__About this exercise__
Identify, in the records below, every line where the string "font" appears, and copy each such line.

[The input Boundary: Start]

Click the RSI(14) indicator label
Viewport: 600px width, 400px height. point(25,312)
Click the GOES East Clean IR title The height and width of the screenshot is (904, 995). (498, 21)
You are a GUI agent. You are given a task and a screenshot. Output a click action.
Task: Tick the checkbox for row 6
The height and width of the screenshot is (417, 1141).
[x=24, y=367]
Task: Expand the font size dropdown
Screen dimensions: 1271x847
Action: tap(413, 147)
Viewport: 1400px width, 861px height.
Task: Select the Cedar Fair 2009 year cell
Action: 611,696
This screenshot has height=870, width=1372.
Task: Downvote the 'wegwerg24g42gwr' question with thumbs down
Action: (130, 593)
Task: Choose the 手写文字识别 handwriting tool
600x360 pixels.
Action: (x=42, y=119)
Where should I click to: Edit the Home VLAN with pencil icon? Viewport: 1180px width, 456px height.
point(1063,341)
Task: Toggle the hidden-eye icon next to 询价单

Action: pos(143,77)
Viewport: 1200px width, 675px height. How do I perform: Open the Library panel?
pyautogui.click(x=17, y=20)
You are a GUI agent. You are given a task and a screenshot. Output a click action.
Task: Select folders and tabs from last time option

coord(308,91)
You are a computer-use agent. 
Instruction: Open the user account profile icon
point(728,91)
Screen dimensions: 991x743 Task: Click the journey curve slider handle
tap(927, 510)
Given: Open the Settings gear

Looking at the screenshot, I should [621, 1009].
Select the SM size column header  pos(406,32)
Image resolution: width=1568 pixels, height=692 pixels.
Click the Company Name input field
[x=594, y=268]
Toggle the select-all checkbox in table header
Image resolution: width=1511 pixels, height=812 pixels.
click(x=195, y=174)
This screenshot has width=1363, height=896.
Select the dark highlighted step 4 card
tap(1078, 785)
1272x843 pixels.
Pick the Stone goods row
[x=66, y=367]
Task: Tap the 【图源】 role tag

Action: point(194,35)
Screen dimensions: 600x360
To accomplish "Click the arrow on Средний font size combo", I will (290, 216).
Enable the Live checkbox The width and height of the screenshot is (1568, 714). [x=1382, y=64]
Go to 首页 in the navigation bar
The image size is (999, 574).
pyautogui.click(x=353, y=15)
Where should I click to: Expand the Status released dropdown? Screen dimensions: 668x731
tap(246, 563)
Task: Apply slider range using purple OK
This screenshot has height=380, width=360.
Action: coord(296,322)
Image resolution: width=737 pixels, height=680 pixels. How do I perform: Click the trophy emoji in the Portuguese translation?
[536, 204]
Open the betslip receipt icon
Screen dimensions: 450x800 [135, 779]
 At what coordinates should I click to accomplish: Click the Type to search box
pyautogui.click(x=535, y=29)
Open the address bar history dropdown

[The input Boundary: End]

__Reply__
Task: Expand the font size dropdown
To accomplish "Click the arrow on Средний font size combo", I will (290, 216).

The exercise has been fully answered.